Passage shown >>
Re: [Qemu-devel] [PATCH v3 3/3] utils: Add prefetch for Thunderx platform

From: Paolo Bonzini <pbonzini@redhat.com>
To: vijay.kilari@gmail.com, qemu-arm@nongnu.org,
	peter.maydell@linaro.org, rth@twiddle.net
Cc: qemu-devel@nongnu.org, Vijaya Kumar K <Vijaya.Kumar@cavium.com>
Subject: Re: [Qemu-devel] [PATCH v3 3/3] utils: Add prefetch for Thunderx platform
Date: Mon, 24 Oct 2016 13:25:39 +0200	[thread overview]
Message-ID: <538a5505-fef3-fc2b-4411-bbaa8537c9c7@redhat.com> (raw)
In-Reply-To: <1477288523-10819-4-git-send-email-vijay.kilari@gmail.com>

On 24/10/2016 07:55, vijay.kilari@gmail.com wrote:
> From: Vijaya Kumar K <Vijaya.Kumar@cavium.com>
> 
> Thunderx pass2 chip requires explicit prefetch
> instruction to give prefetch hint.
> 
> To speed up live migration on Thunderx platform,
> prefetch instruction is added in zero buffer check
> function.The below results show live migration time improvement
> with prefetch instruction. VM with 4 VCPUs, 8GB RAM is migrated.
> 
> Without prefetch total migration time is ~13 seconds
> adding prefetch total migration time is 9.5 seconds
> 
> Code for decoding cache size is taken from Richard's
> patch
> 
> Signed-off-by: Vijaya Kumar K <Vijaya.Kumar@cavium.com>
> ---
>  util/bufferiszero.c | 37 ++++++++++++++++++++++++++++++++++++-
>  1 file changed, 36 insertions(+), 1 deletion(-)
> 
> diff --git a/util/bufferiszero.c b/util/bufferiszero.c
> index 421d945..f50b8df 100644
> --- a/util/bufferiszero.c
> +++ b/util/bufferiszero.c
> @@ -25,6 +25,10 @@
>  #include "qemu-common.h"
>  #include "qemu/cutils.h"
>  #include "qemu/bswap.h"
> +#include <math.h>
> +
> +static uint32_t cache_line_factor = 1;

Let's express this in bytes, with a default value of 64 (so rename
cache_line_factor->cache_line_size).

> +static uint32_t prefetch_line_dist = 1;
>  
>  static bool
>  buffer_zero_int(const void *buf, size_t len)
> @@ -49,7 +53,8 @@ buffer_zero_int(const void *buf, size_t len)

Data lines >>
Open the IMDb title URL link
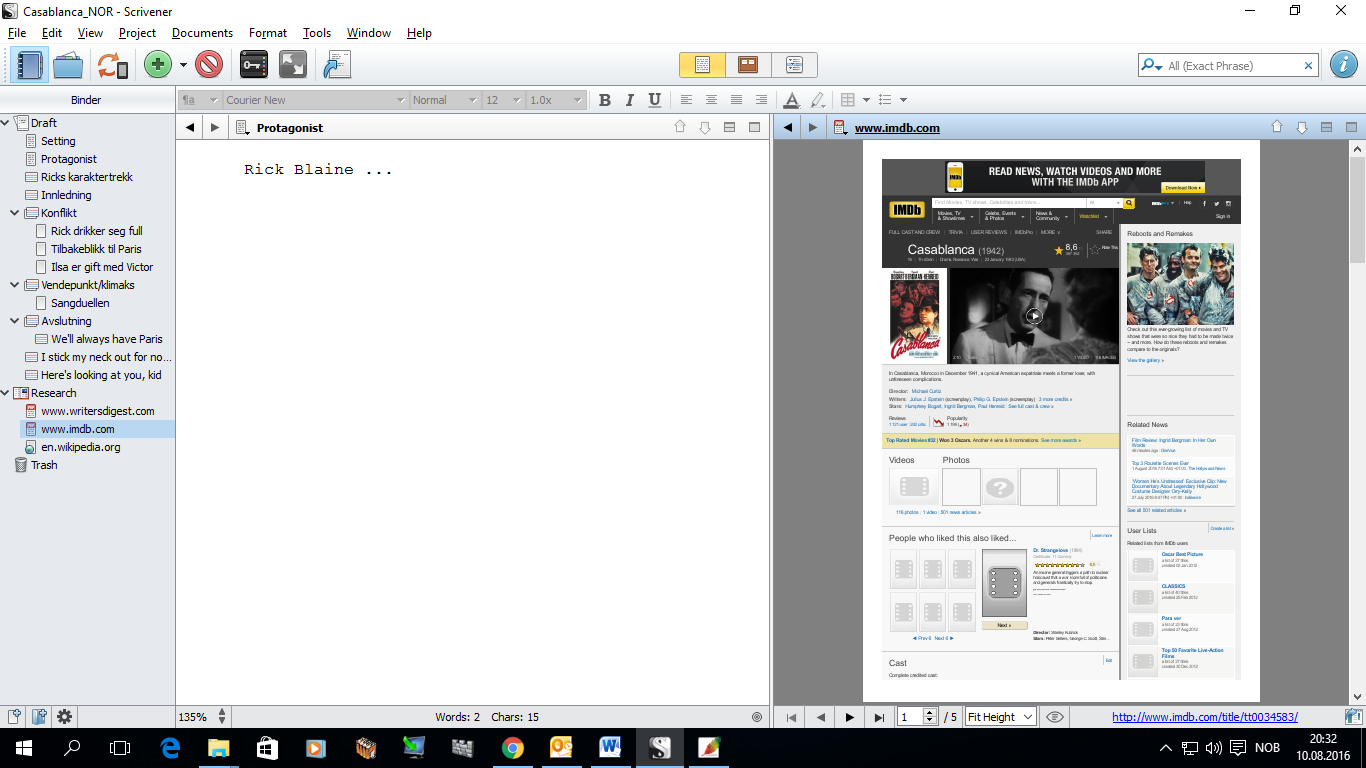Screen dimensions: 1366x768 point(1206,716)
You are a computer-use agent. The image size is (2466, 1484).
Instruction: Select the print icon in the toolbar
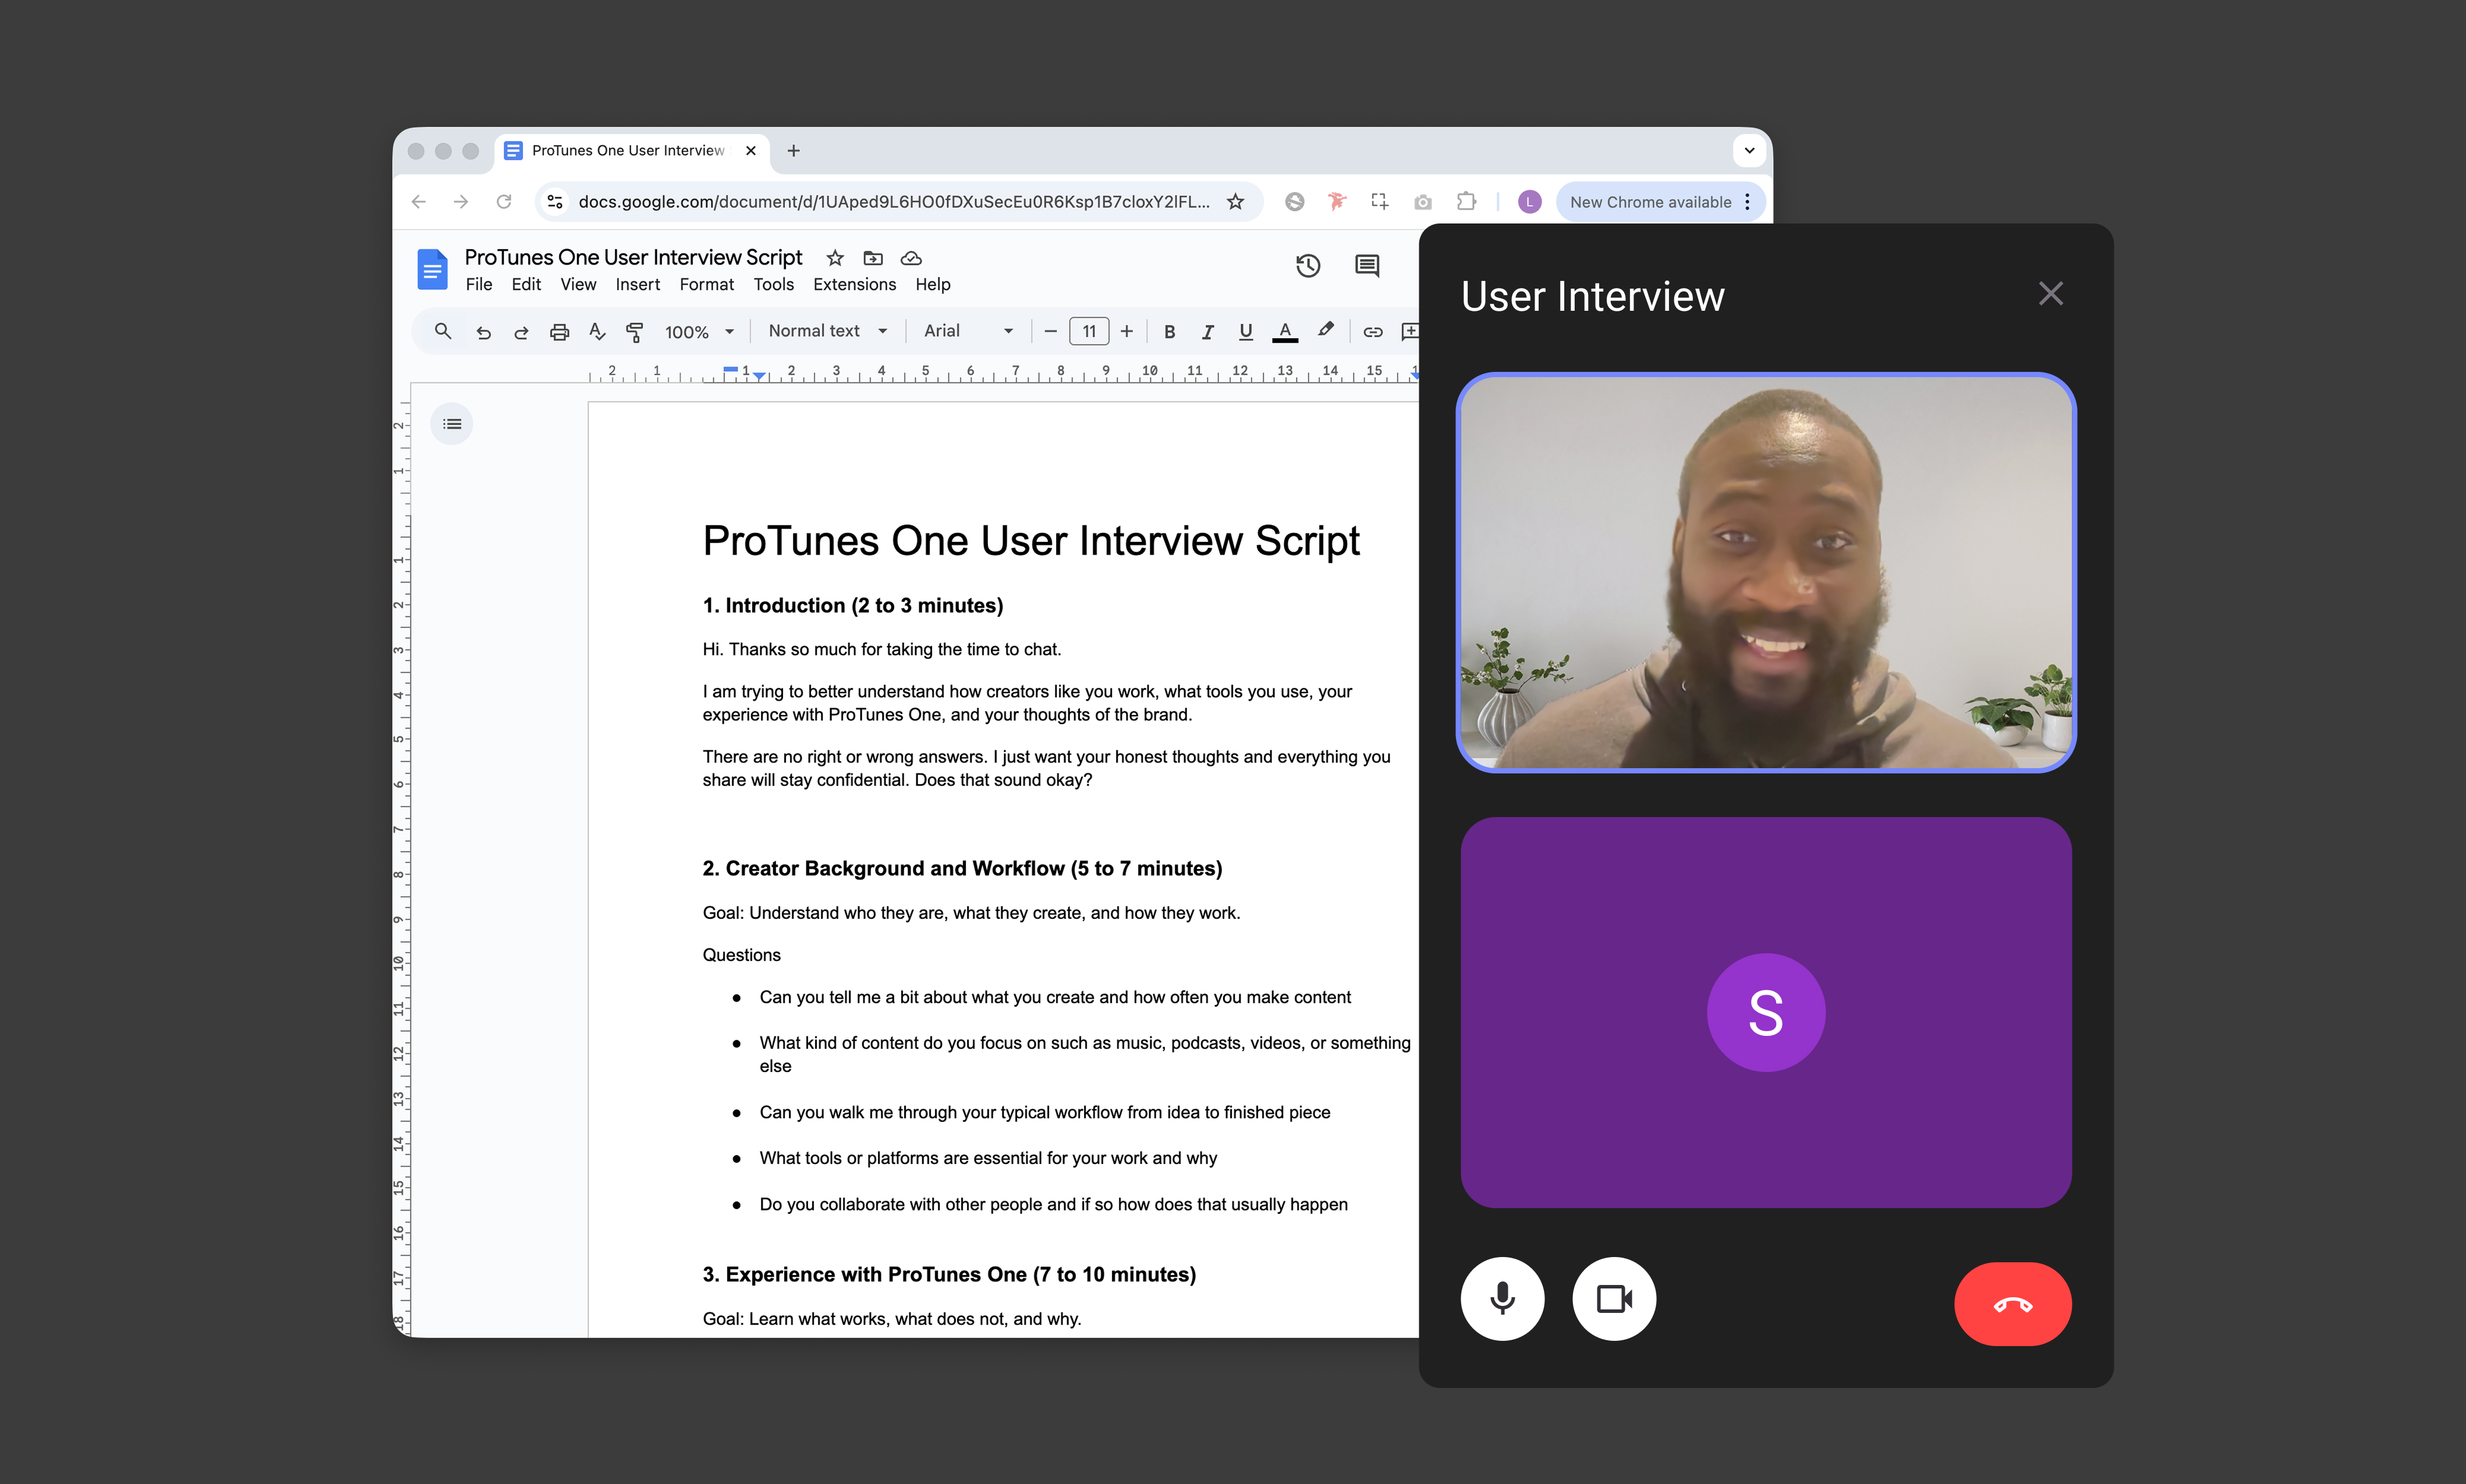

* * *

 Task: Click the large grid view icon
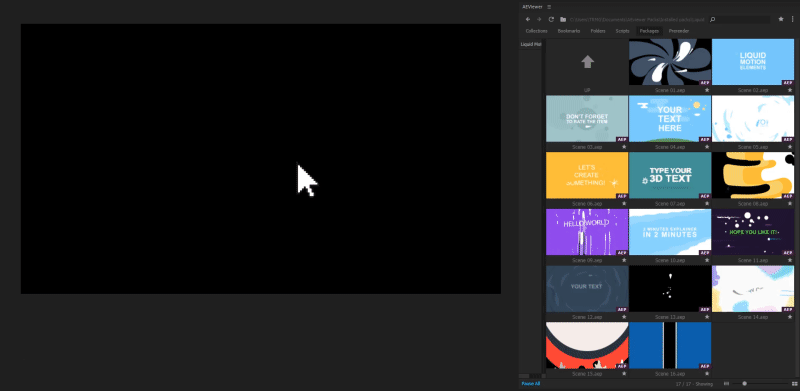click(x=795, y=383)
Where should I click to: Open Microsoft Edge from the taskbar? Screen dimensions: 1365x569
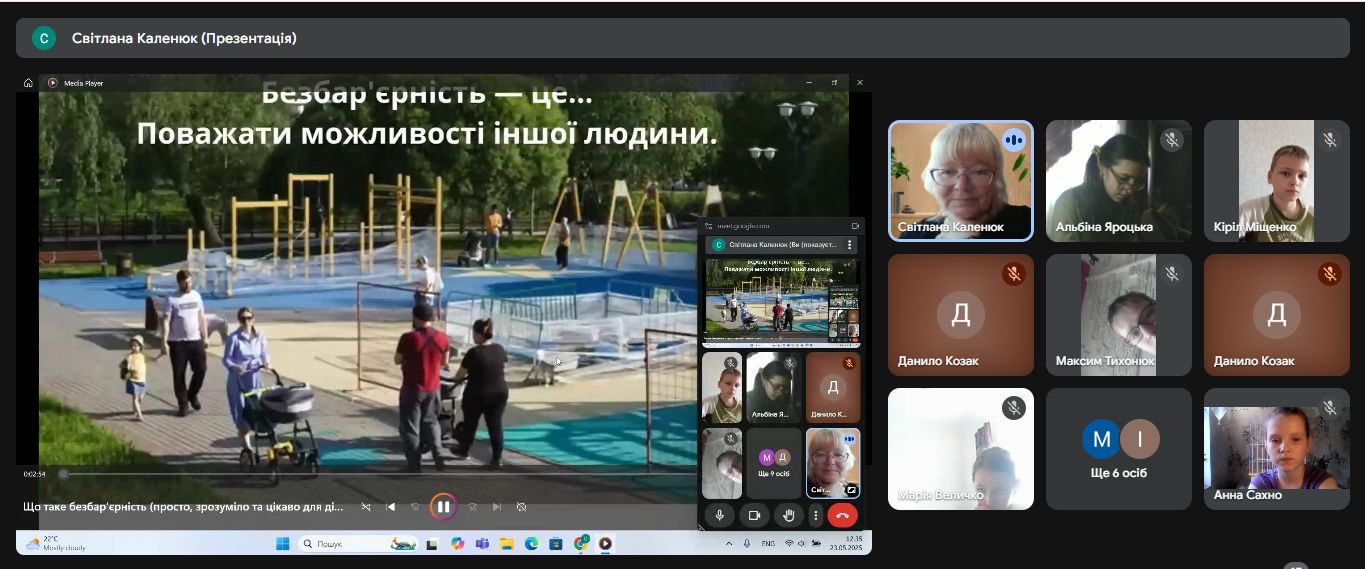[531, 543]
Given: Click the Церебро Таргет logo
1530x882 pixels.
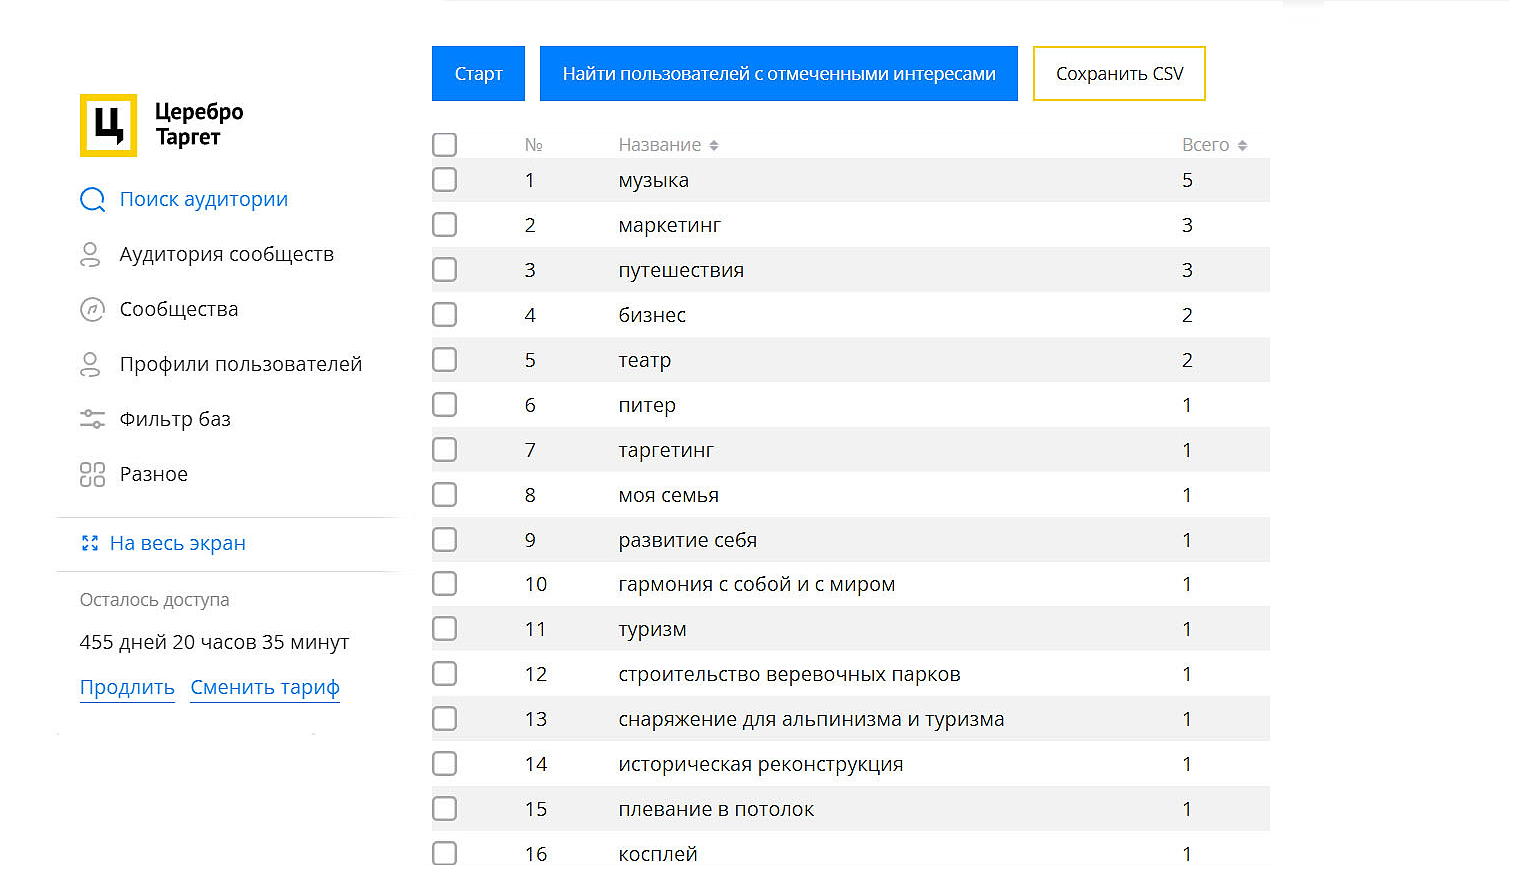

Exercise instructions >>
• a. Decide whether each statement agrees with the mailing list message, answering yes or no and quoting the deciding words: (i) the migrated VM had 8GB of RAM; (ii) without prefetch, total migration time was about 9.5 seconds; (iii) the reply proposes a default value of 64 for the renamed variable.
• b. In the mailing list message, rewrite the stretch from "From: Paolo Bonzini" through "give prefetch hint.", changing "pass2" to "pass1".
Base your work on the mailing list message alone, not on the records.

Responses to the exercise >>
• a.
(i) Yes: "VM with 4 VCPUs, 8GB RAM is migrated."
(ii) No: "Without prefetch total migration time is ~13 seconds"
(iii) Yes: "with a default value of 64"

• b.
From: Paolo Bonzini <pbonzini@redhat.com>
To: vijay.kilari@gmail.com, qemu-arm@nongnu.org,
	peter.maydell@linaro.org, rth@twiddle.net
Cc: qemu-devel@nongnu.org, Vijaya Kumar K <Vijaya.Kumar@cavium.com>
Subject: Re: [Qemu-devel] [PATCH v3 3/3] utils: Add prefetch for Thunderx platform
Date: Mon, 24 Oct 2016 13:25:39 +0200	[thread overview]
Message-ID: <538a5505-fef3-fc2b-4411-bbaa8537c9c7@redhat.com> (raw)
In-Reply-To: <1477288523-10819-4-git-send-email-vijay.kilari@gmail.com>

On 24/10/2016 07:55, vijay.kilari@gmail.com wrote:
> From: Vijaya Kumar K <Vijaya.Kumar@cavium.com>
> 
> Thunderx pass1 chip requires explicit prefetch
> instruction to give prefetch hint.